**Exercise description:** Format the lines of the listing, from the line with "The height and width of the screenshot is (600, 981)." to the line with "at that location.", as a JSON list of strings with one string per line. Skip blank lines, and leave the pictures out.

**Available records:**
────

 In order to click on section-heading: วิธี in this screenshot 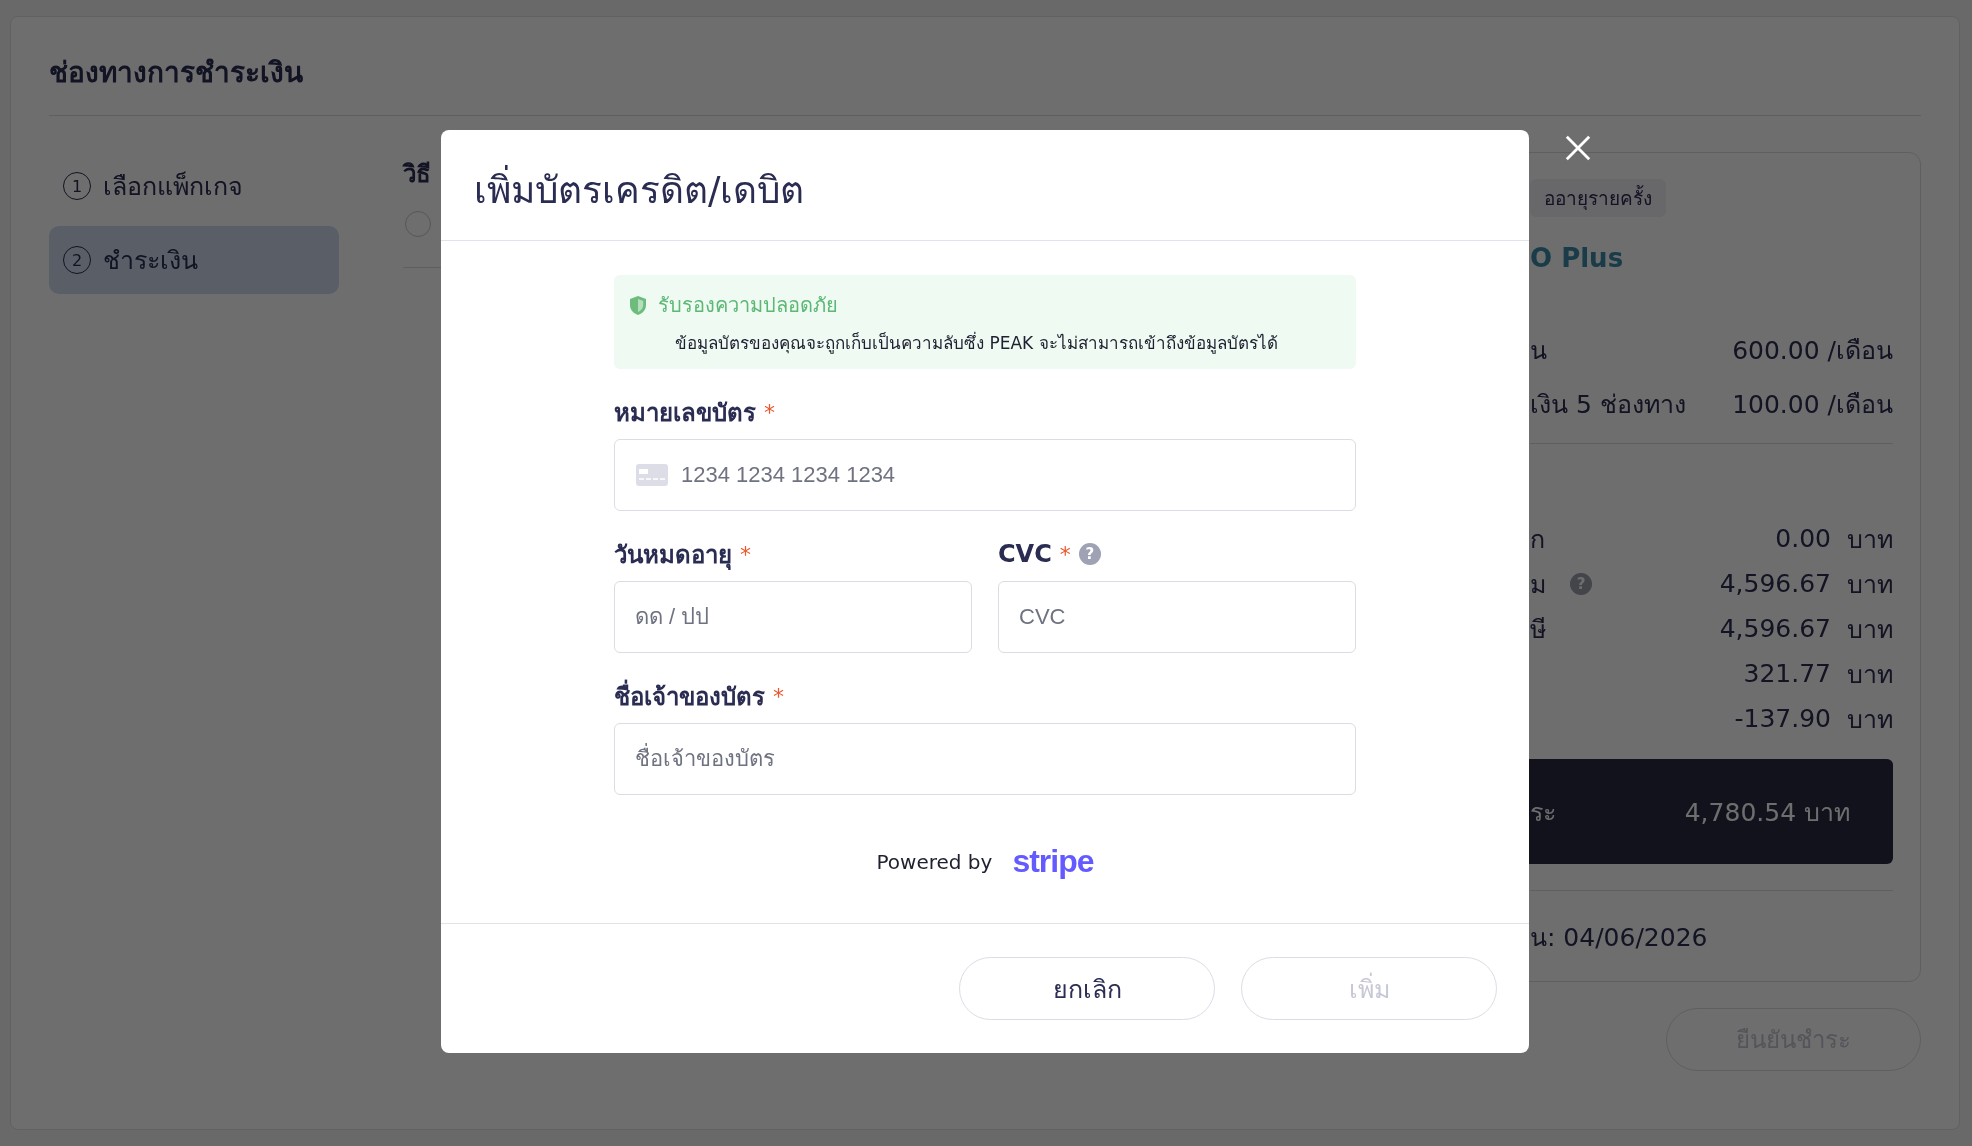, I will do `click(417, 174)`.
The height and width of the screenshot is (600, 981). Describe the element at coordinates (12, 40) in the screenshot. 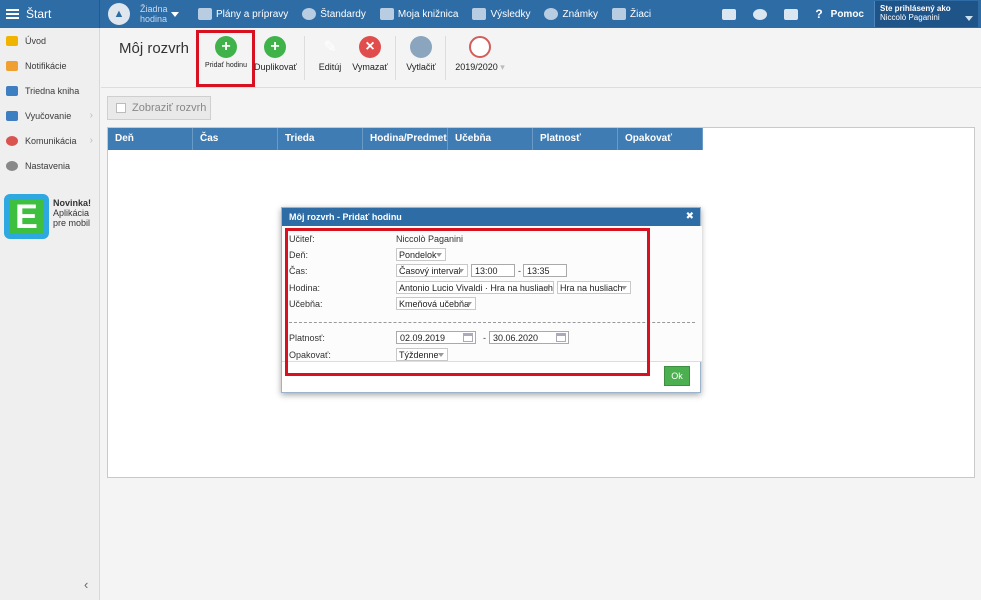

I see `star-icon` at that location.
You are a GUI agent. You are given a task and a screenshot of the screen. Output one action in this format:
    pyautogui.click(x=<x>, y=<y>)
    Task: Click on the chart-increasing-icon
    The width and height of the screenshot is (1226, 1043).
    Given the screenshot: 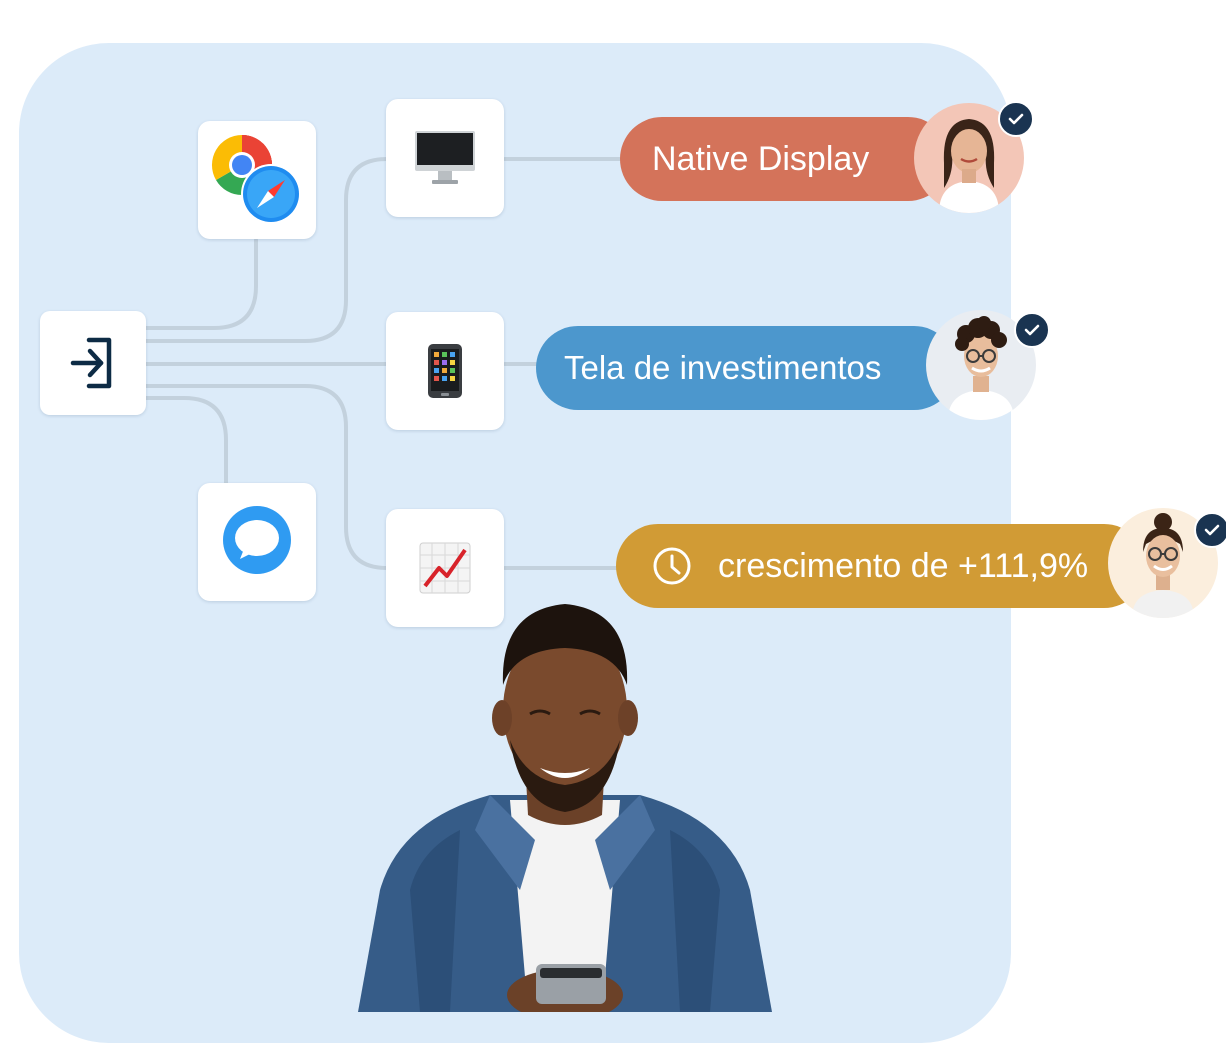 What is the action you would take?
    pyautogui.click(x=445, y=568)
    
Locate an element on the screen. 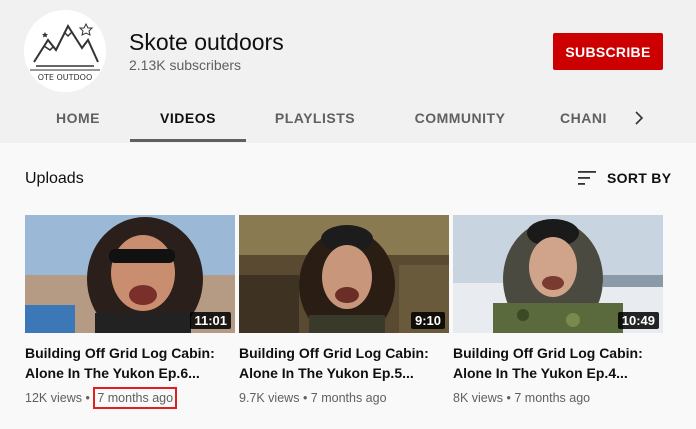 This screenshot has width=696, height=429. video-duration: 10:49 is located at coordinates (638, 320).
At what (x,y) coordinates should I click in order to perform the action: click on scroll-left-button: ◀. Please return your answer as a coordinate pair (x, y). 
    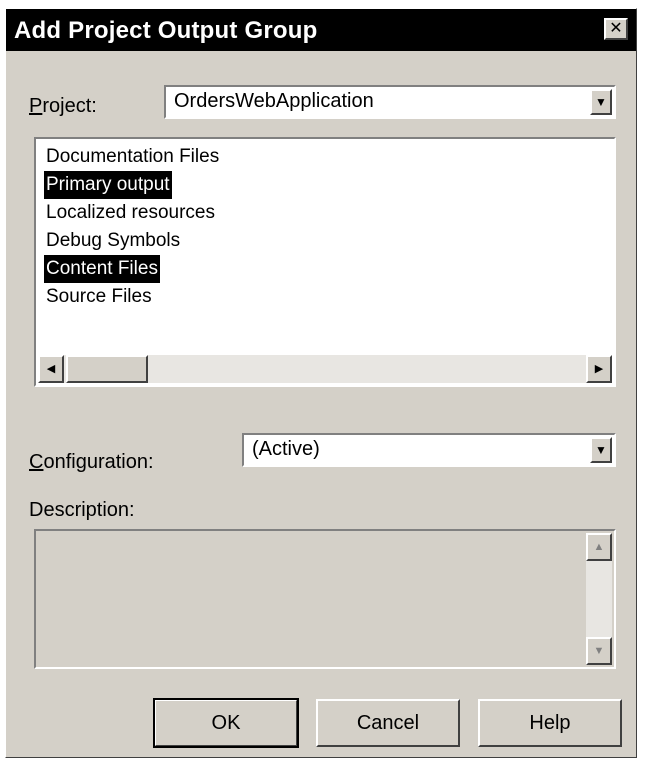
    Looking at the image, I should click on (51, 369).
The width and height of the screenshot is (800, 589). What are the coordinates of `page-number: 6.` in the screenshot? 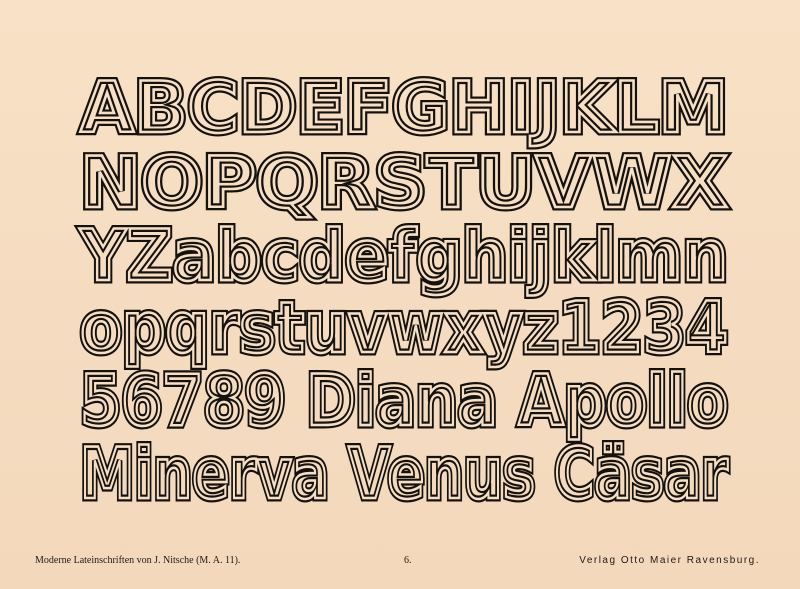 It's located at (408, 560).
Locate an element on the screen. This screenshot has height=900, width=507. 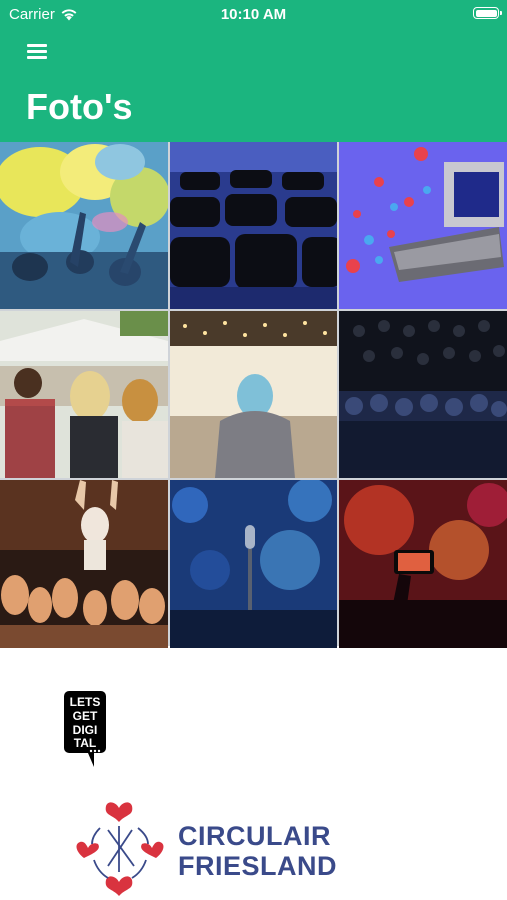
photo-outdoor-festival is located at coordinates (84, 394).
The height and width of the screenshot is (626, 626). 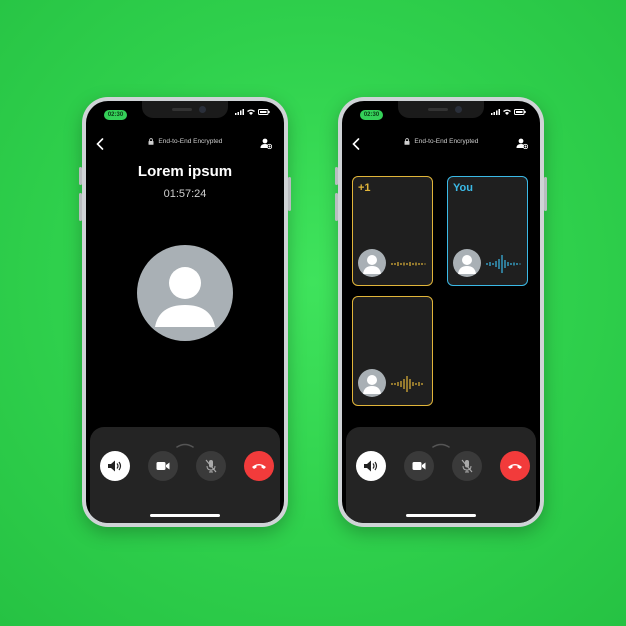 I want to click on participant-label: +1, so click(x=364, y=188).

────

**Task response:**
[
  "The height and width of the screenshot is (600, 981). Describe the element at coordinates (12, 40) in the screenshot. ",
  "I see `star-icon` at that location."
]